Real Estate

Cabinet decides: changes in comparative rent

The federal government is taking a further step against rising rents, especially in large cities. The comparison rent should be calculated differently. What does this mean for tenants?

With the residential summit, politics wanted to show the flag in the fight against housing shortages and rising rents. In order to dampen the rise in rents, the Federal Government now wants to further tighten it up. The Ministry of Justice expects that this change will save tenants € 117 million in the first year.

“This gives us better protection of tenants against displacement,” said Federal Justice Minister Christine Lambrecht (SPD). The Bundestag would still have to approve the changes.

Compare rents from six years instead of just four

When calculating the local comparative rent, rents from six years instead of just four will be used in future. This tends to reduce the comparative rent, as rents in many cities were significantly lower six years ago than they are today. To the comparison rent are rent increases and also the Rental price brake coupled. The Federal Government is thus implementing one of the points of the housing summit of September 21, 2018.

“But this should only dampen rent increases to a homoeopathic extent,” said the President of the German Tenants’ Association, Lukas Siebenkotten. The Federal Association of German Housing and Real Estate Companies (GdW) missed clear legal requirements for the creation of rent indexes.

Housing goals could not be achieved

Among other things, he referred to the Federal Government’s goal of creating 1.5 million new apartments in the current term of office. “This goal is missed with a crash,” he complained.
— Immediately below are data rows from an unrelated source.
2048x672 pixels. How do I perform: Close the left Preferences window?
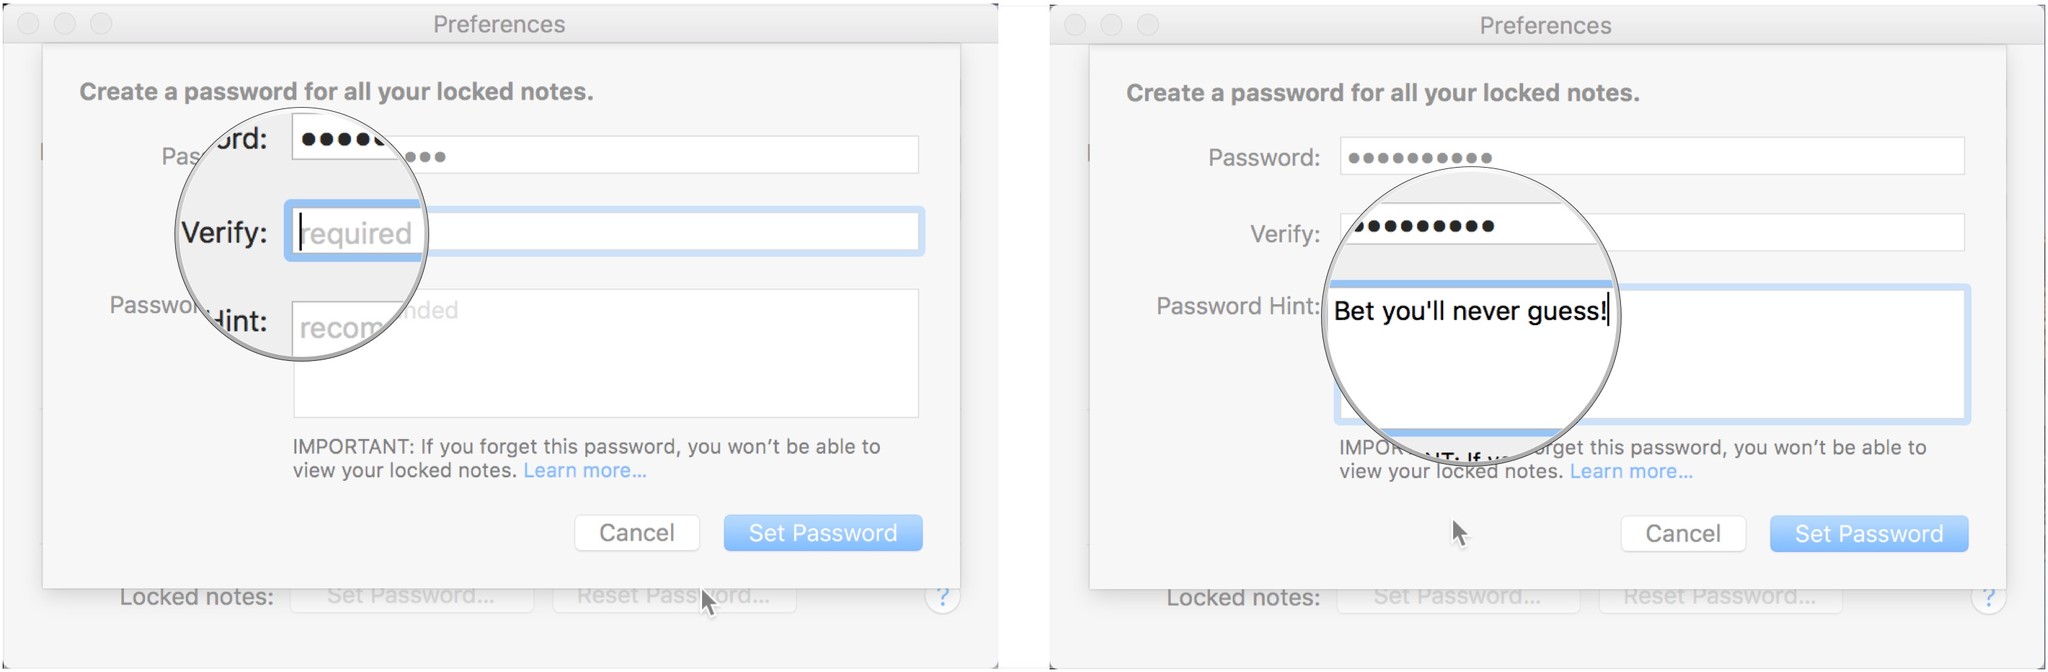coord(29,23)
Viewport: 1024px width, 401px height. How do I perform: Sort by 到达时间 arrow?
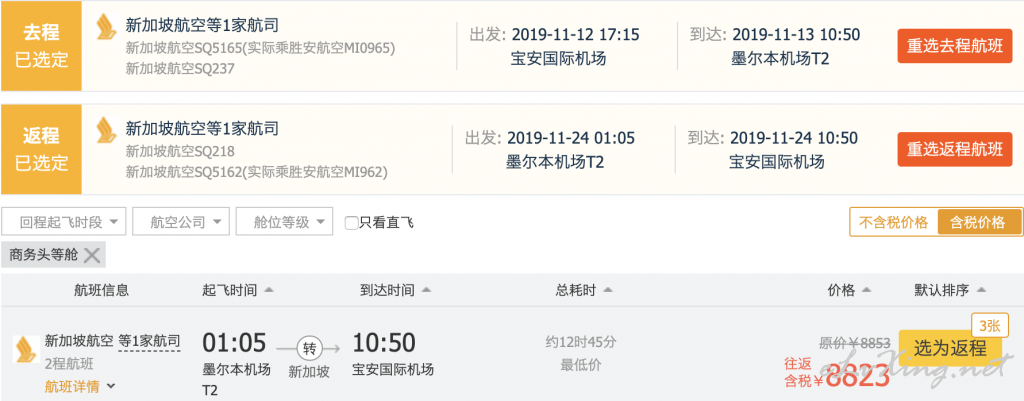point(426,291)
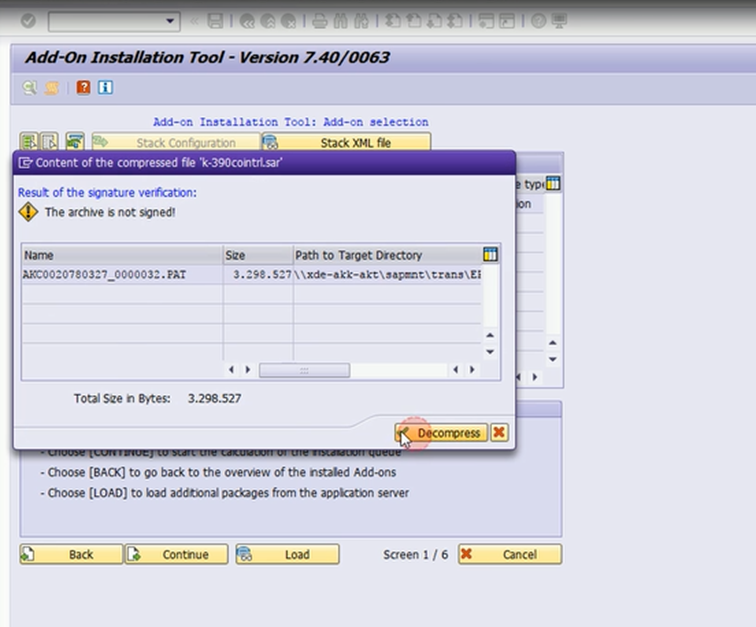The height and width of the screenshot is (627, 756).
Task: Click the Back button at the bottom
Action: tap(71, 554)
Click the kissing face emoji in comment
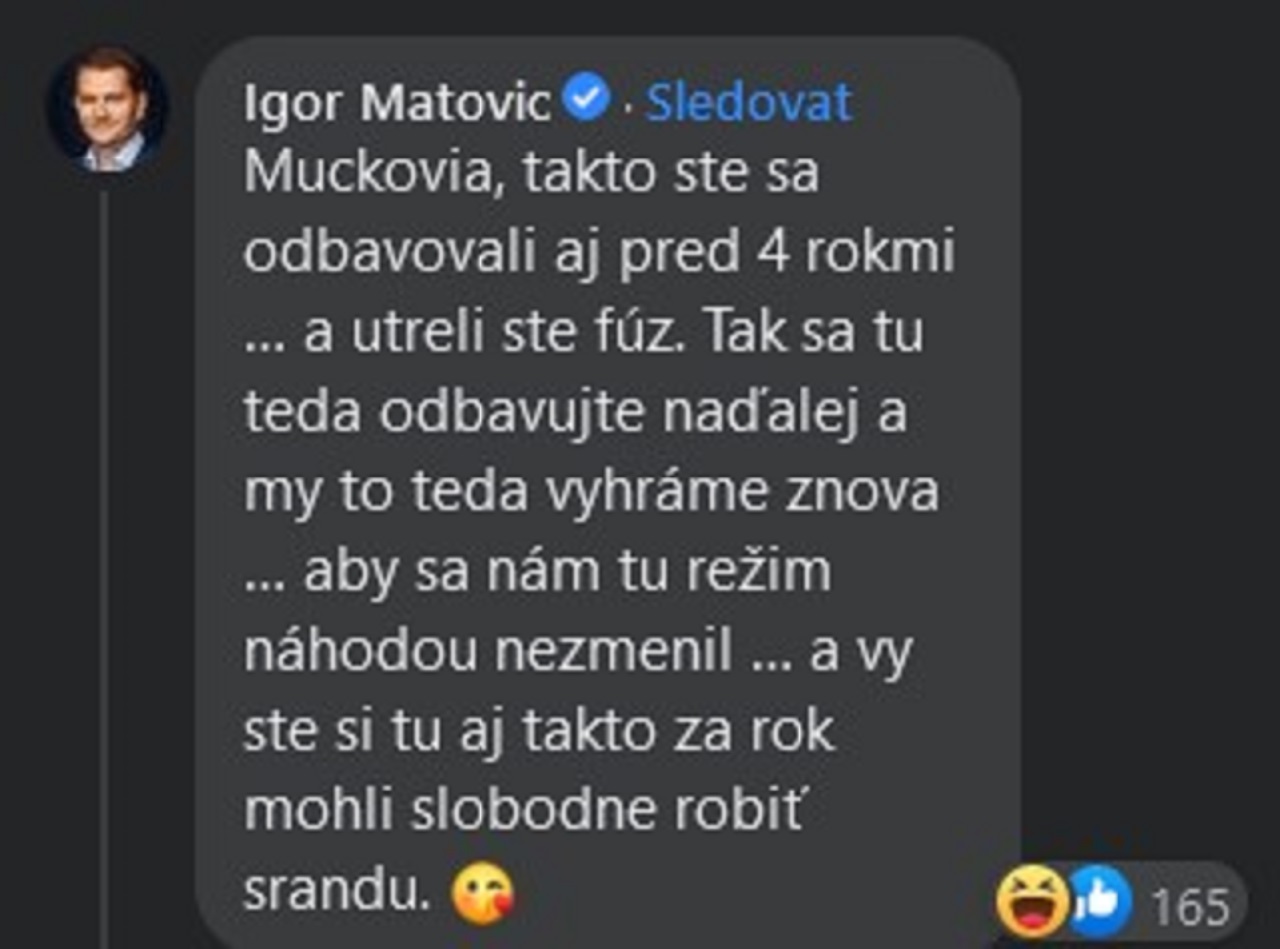 (483, 895)
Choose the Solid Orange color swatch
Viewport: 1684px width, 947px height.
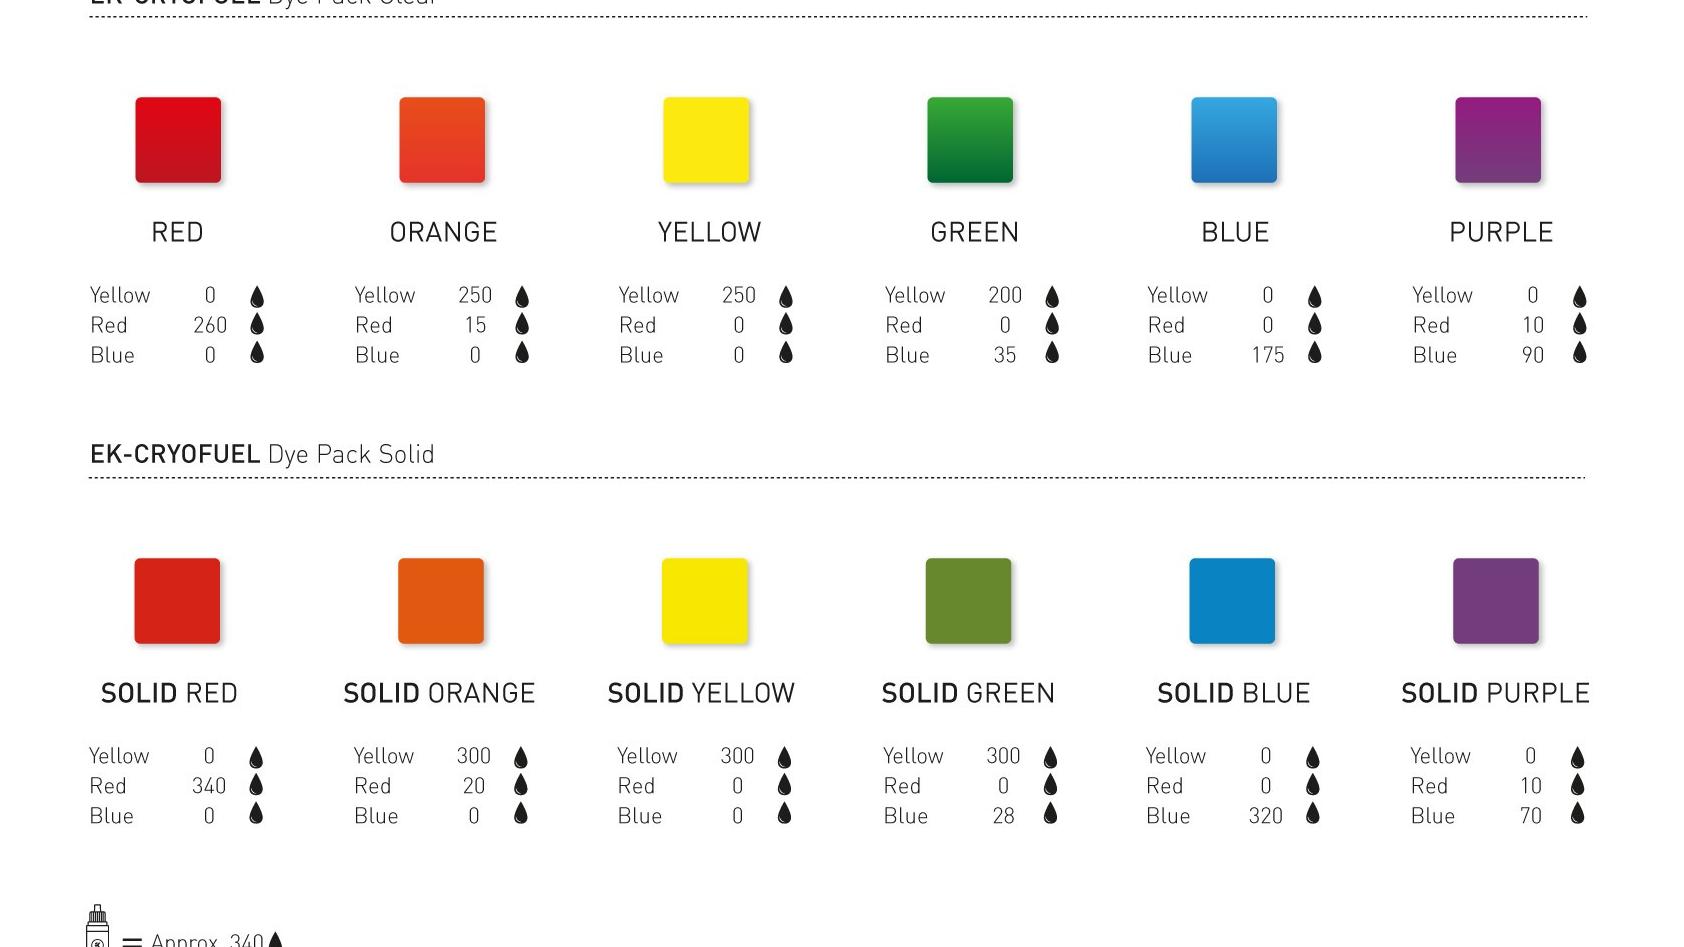pyautogui.click(x=441, y=601)
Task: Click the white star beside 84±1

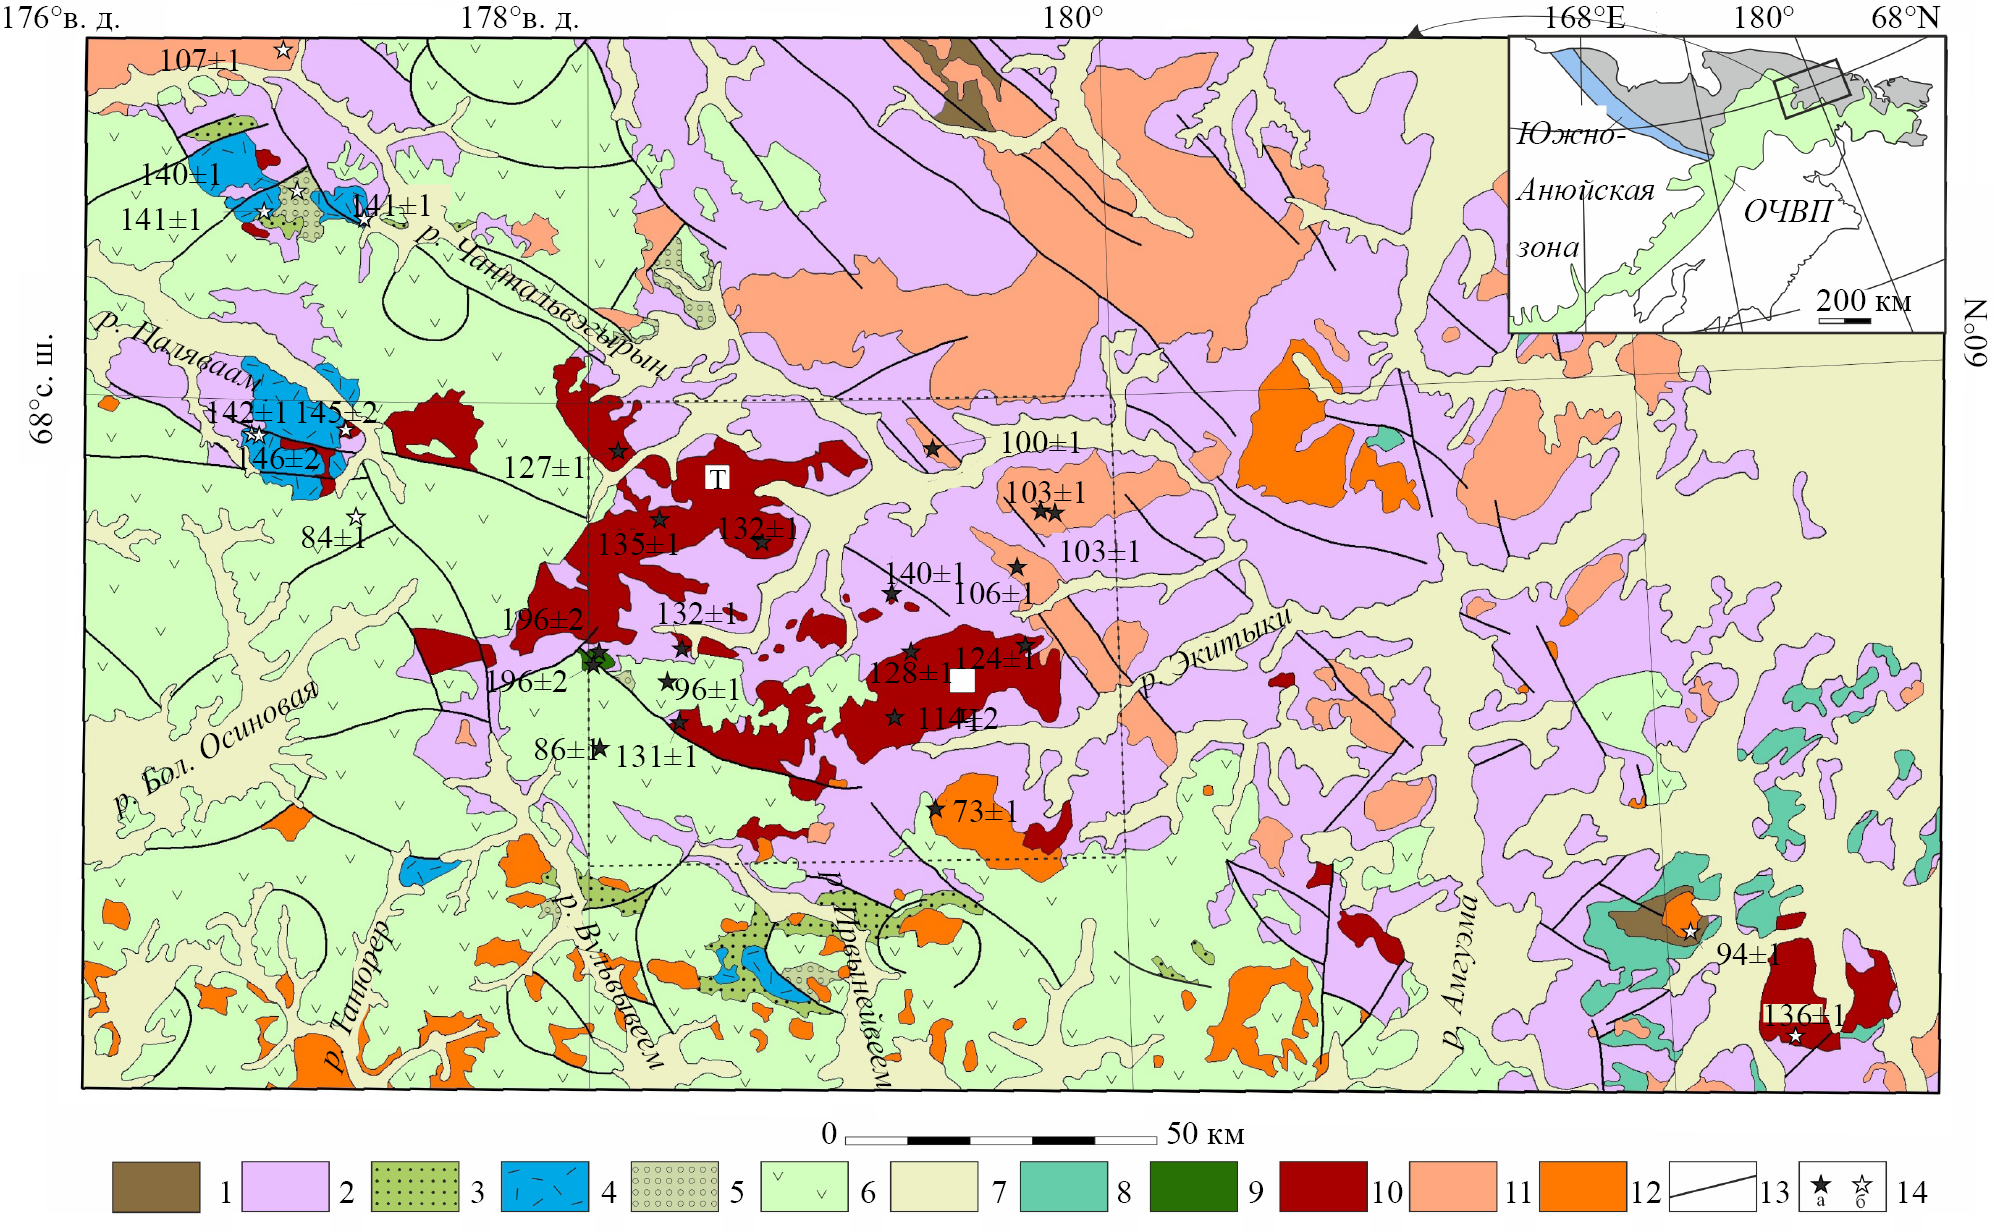Action: point(355,517)
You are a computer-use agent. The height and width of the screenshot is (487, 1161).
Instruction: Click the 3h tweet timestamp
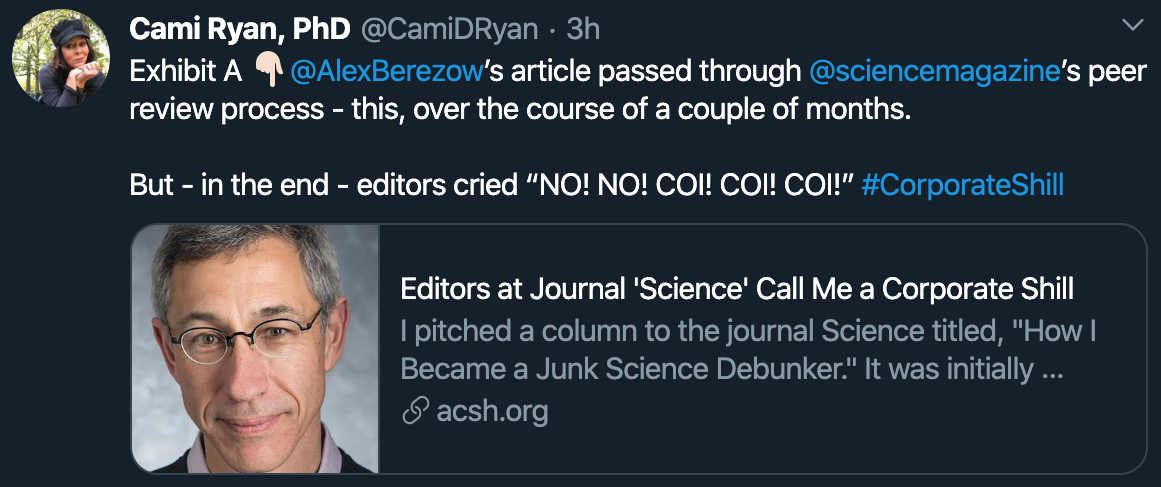(583, 30)
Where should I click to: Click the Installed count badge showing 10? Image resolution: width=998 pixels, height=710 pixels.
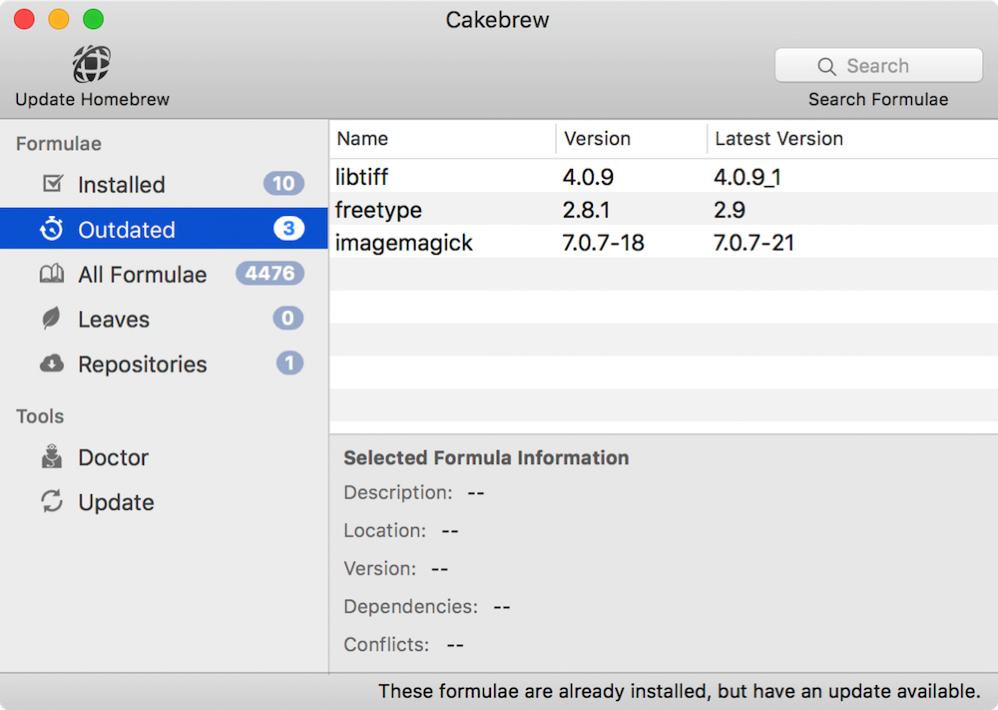284,184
That would be 375,000 apartments per year – however, only 287,000 apartments were built in 2018. The goal should not be achieved in the current year either.

The Child benefit, which is intended to help families to buy their own home, creates incentives to rent Condominiums to convert, criticized Siebenkotten. On the other hand, the promotion of urban development at a record level of 790 million euros this year is positive Federal budget. The increase in housing allowance is also to be welcomed.

Bau State Secretary: “Exorbitant Achievements Achieved”

“I think we have come a long way for just under a year,” emphasized the State Secretary for Building at the Federal Ministry of the Interior, Anne Katrin Bohle. “Looking at that number alone is not enough,” she said recently. “If you look at the number of building permits, if you look at the number of apartments created, then these are exorbitant achievements in view of the resources available.” This affects both the administration as well as the land available and the almost fully utilized construction industry.

The GdW also praises the improvements in Housing allowance or the continuation of subsidies for social housing, but criticizes falling funds compared to previous years. “Overall, the residential summit balance is mixed,” said GdW President Axel Gedaschko. Discussions about a rent cover or expropriations, which are carried out in the Berlin state politics, did however damage.

Gedaschko praised the support programs for age-appropriate renovation and burglar protection and urban development support – but demanded more money. The municipalities would need support in demolishing scrap properties and in dealing with old debts.

Criticism of the results of the residential summit

Haus und Grund also struggled with the format of the meeting a year after the residential summit. “The federal government is implementing its own decisions, but not the results of the residential summit,” said President Kai Warnecke. The owners’ association criticized that the peak meeting was only time for brief statements, but not discussions among the participants. Warnecke summed up: “The federal government is doing its best to reduce the costs of construction and living noticeably. Instead, exaggerated tenancy regulations are wasting trust and the reconciliation of interests between tenants and landlords is being abandoned.”

Of the Tenants’ Association one year after the residential summit draws a devastating balance. Nothing has changed on the housing markets in Germany, said Siebenkotten: “Living has become a risk of poverty.”